Бросаю на него беглый взгляд, совершенно очумевшая от боли.
— Диана, слушай внимательно. У тебя все получится. Как только почувствуешь напряжение здесь, — он прикладывает руку к животу, — напрягай мышцы еще сильнее. Тужься вниз. Будто только эта часть тела у тебя существует.
Его слова доносятся до меня словно через вату. В ушах звенит.
— Эрнан, если вдруг я не справлюсь, — вцепляюсь в его руку, вгоняя ногти в кожу, — воспользуйся ножом, зубами, чем хочешь, только достань малышей. Пусть они увидят свет. Поклянись, что позаботишься о них. Поклянись! Эрнан! — требую от него ответ. — Это твои сыновья. Ты должен спасти их, что бы сейчас ни случилось.
— Диана, что ты такое говоришь? — смотрит на меня, как на умалишенную.
— Это твои дети. Спроси у своей матери, как так вышло.
Дальше я не могу ничего сказать. Подходит следующая потуга, и я напрягаюсь так, что, мне кажется, сейчас треснут кости таза или пальцы Эрнана, которые я так и не отпустила.
— Умница. Ты справишься. Я уже вижу головку, значит, ты все делаешь как надо.
Лицо Эрнана озаряет радость, когда наш первенец оказывается у него в руках.
— Какой большой и красивый, — восхищается он. — И кричит громко, как настоящий дракон.

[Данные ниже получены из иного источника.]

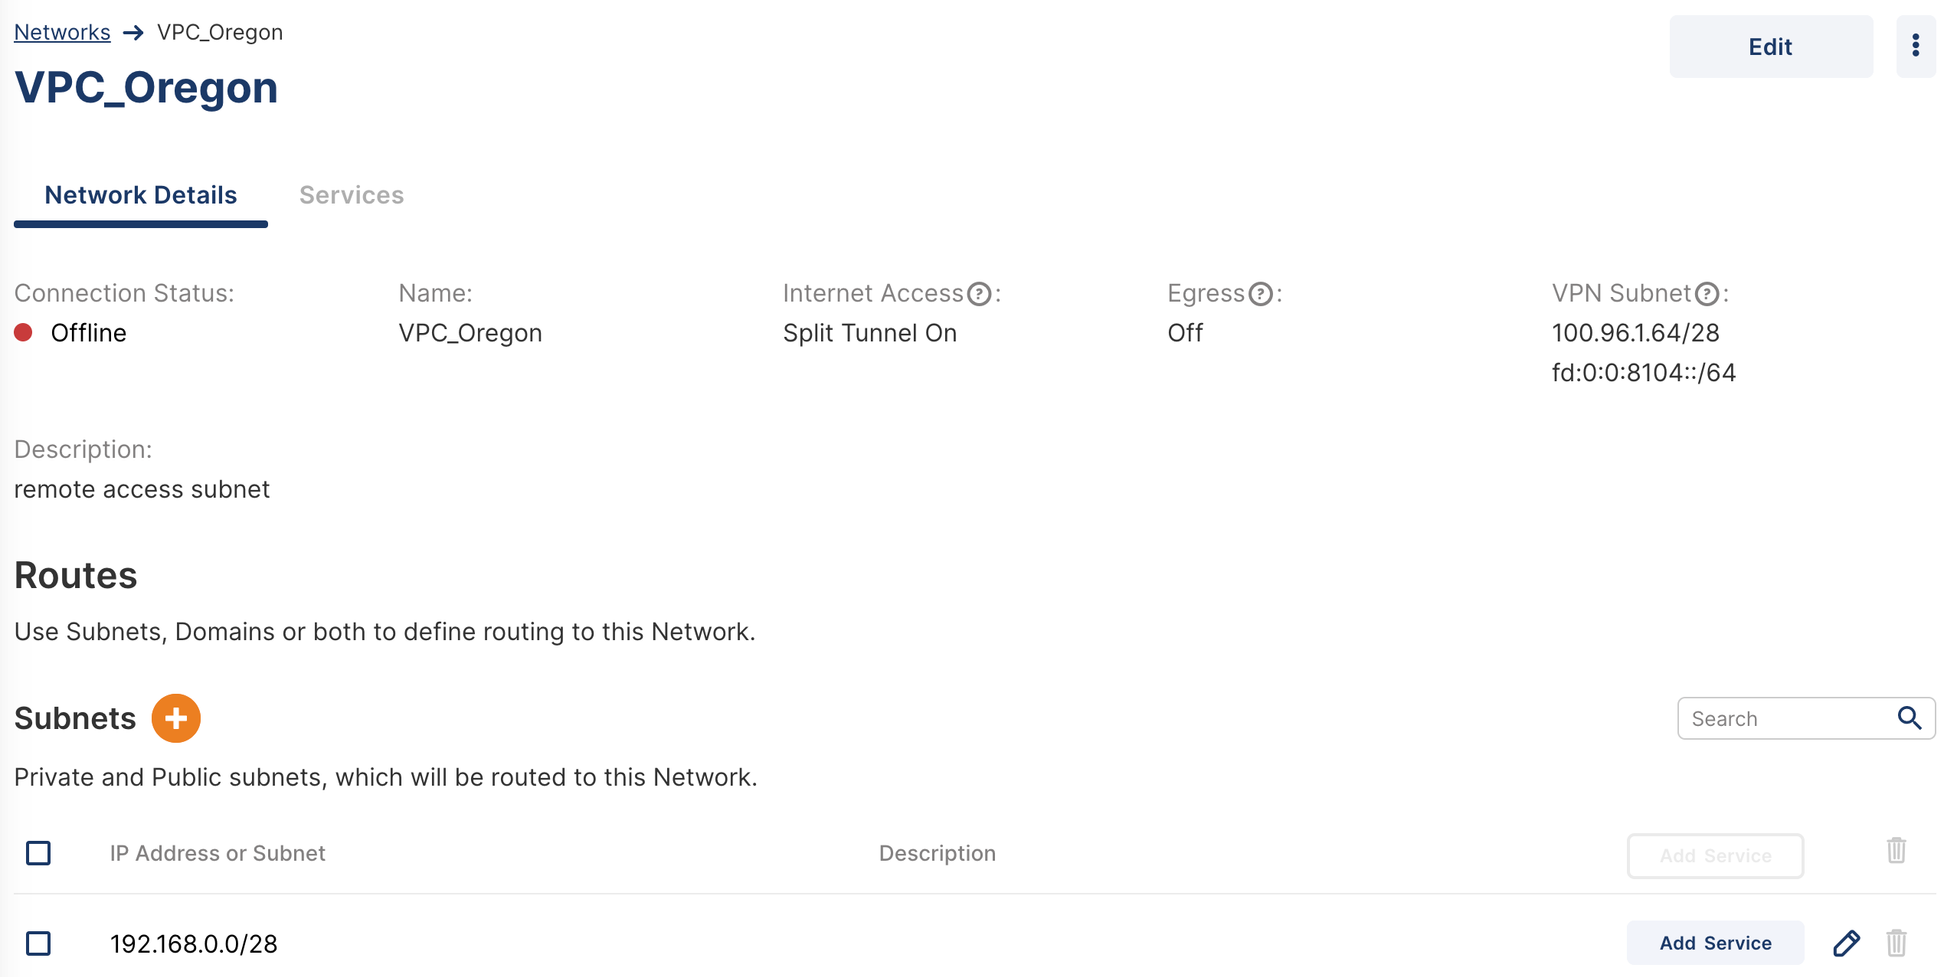Toggle the select-all subnets checkbox

[x=39, y=853]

А мне кажется — врет: малыш покрыт кровью и слизью и совсем не похож на тех розовощеких карапузов, которых я видела в нашей деревне до того, как меня отправили в монастырь.

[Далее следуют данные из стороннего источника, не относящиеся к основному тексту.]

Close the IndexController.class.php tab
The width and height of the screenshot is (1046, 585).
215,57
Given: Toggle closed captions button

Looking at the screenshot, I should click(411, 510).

Второй малыш появляется практически сразу. Но при взгляде на сведенные брови Эрнана, мне становится страшно.
— Что такое? Что с нашим сыном?
— Это не сын. Это дочь. Так не бывает, — он с неверием снова вглядывается в малышку, будто под его взглядом сейчас появится то, чего недостает.
Чувство облегчения вдруг уступает место неподконтрольному страху, будто сейчас случится что-то ужасное. И это «что-то» не заставляет себя долго ждать.

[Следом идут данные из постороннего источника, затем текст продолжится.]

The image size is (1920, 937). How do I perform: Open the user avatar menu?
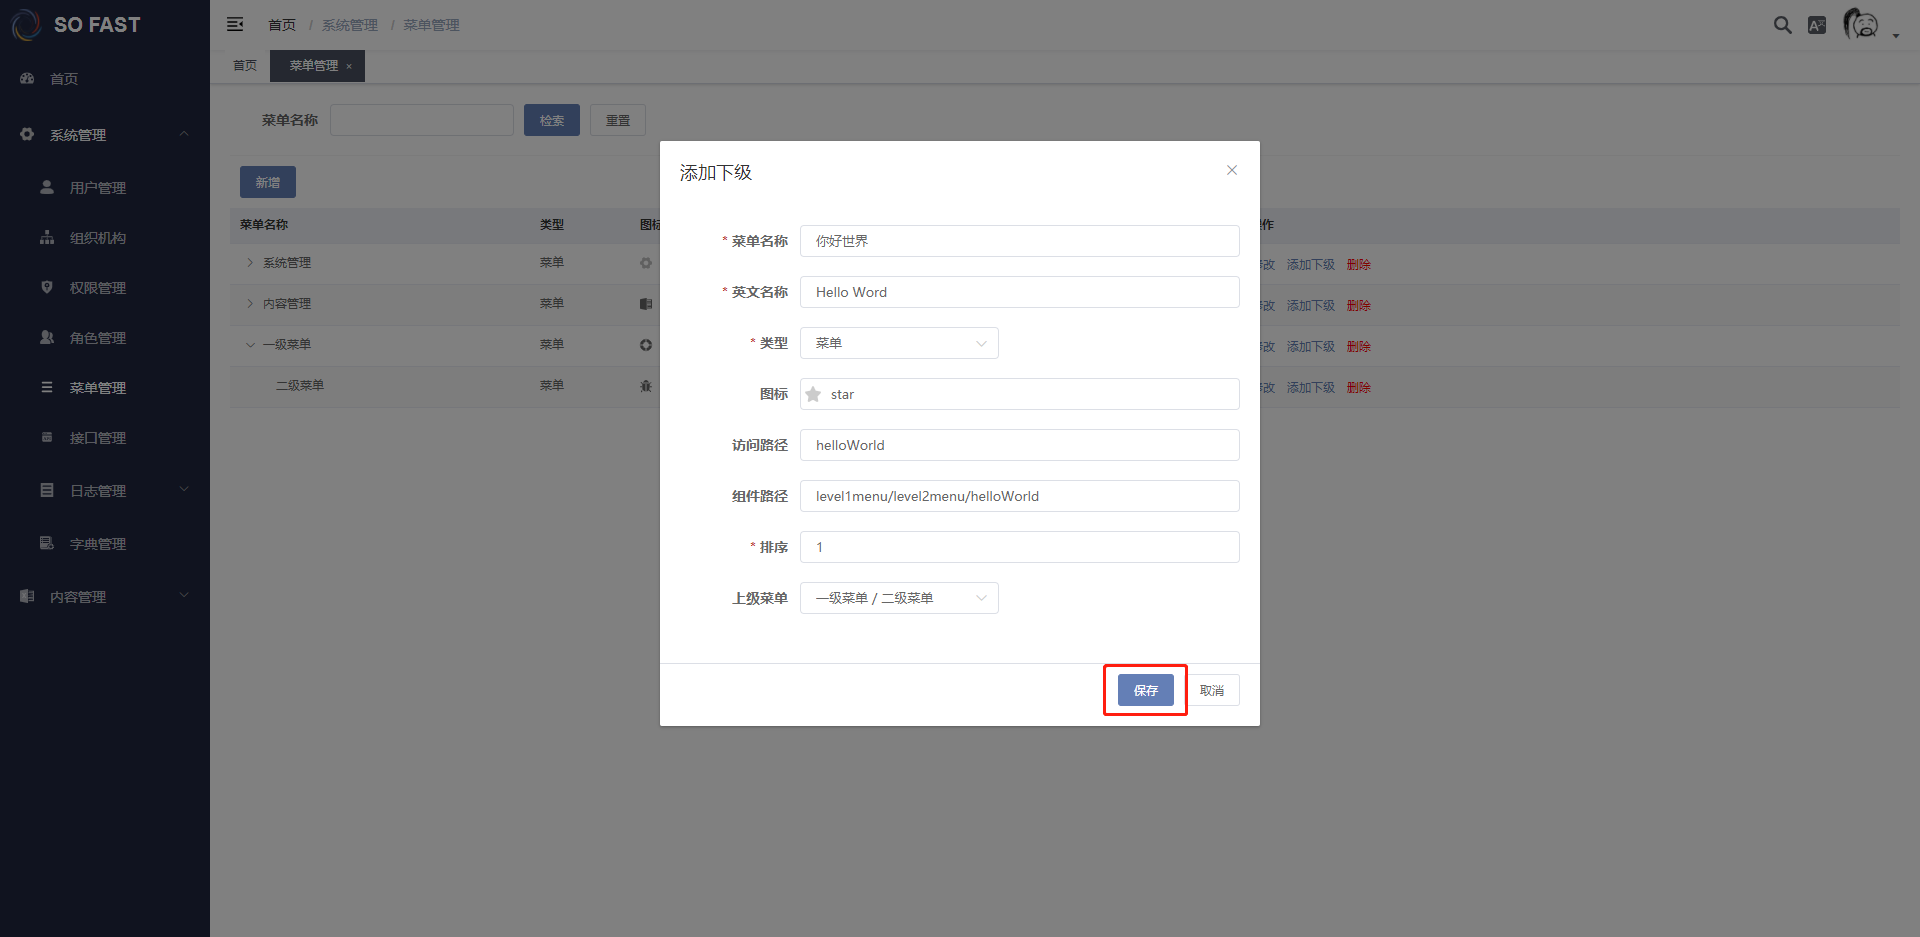pyautogui.click(x=1861, y=24)
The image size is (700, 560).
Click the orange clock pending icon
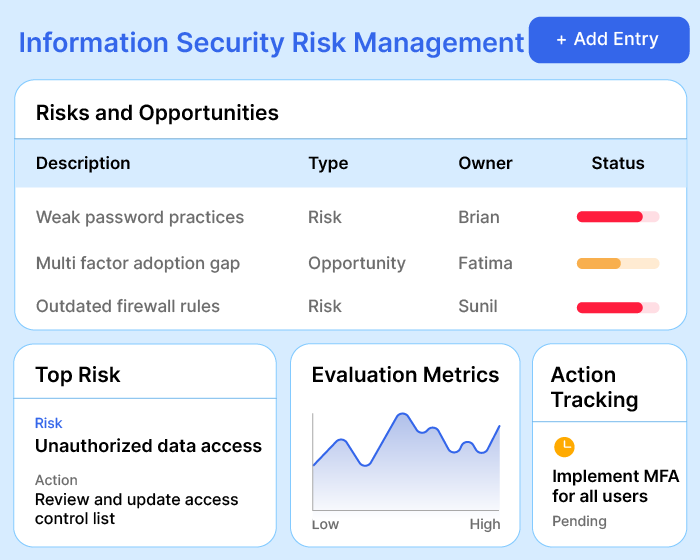(564, 447)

Воздух вдруг сгущается. Веет холодом. Я уже испытывала похожее, тогда, в Сулейме.
Раздается неприятный мужской голос:
— Какая прекрасная семейная идиллия! Мама, папа и их новорожденные детишки.
За спиной Эрнана я вижу сгусток тьмы, из которого постепенно вырисовываются очертания человеческой фигуры. Этот вирен отличается от тех, что я видела. Он более плотный и реальный. Если бы преображение не происходило на моих глазах, я подумала бы, что это человек, только очень бледный, будто после долгой болезни.
Эрнан молниеносно поворачивается к нему, закрывая нас своей спиной.
— Отец? Ты же мертв.
— А я нашел способ воскреснуть, — хохочет Морриган-старший.
— Но как?
— Мы все — драконы, проклятые Богиней за то, что издевались над своими женушками. Мы должны были прозябать вечность в Бездне в виде бесплотных сущностей. Очень несправедливое наказание, не находишь? Но мы нашли брешь и возможность вырваться в мир живых. И теперь мы забираем жизни, чтобы жить самим. Мы поглотили их столько, что можем обретать стабильную форму надолго.
— Но как ты преодолел водную преграду?
— Ах, это? — мужчина криво усмехается. — Разве ты не помнишь, что этот остров — мое родовое гнездо. Он сам меня притянул. Так что я летал себе, развлекался, наблюдал за твоей ушлой женушкой, пока ждал тебя.
— Что ты несешь?
— Ты так и не понял, что ухлестываешь за собственной женой. Ясминой, кажется. Она тебя провела как простачка, а ты так ничего и не заподозрил. Со змеищей Эйвери сговорились. Врали тебе, пока ты убивался о потере истинной, смеялись за твоей спиной.
— Это ложь, — рычит Эрнан и оглядывается на меня.
— Все было совсем не так, Эрнан, — шепчу я, прижимая к себе плачущих малышей.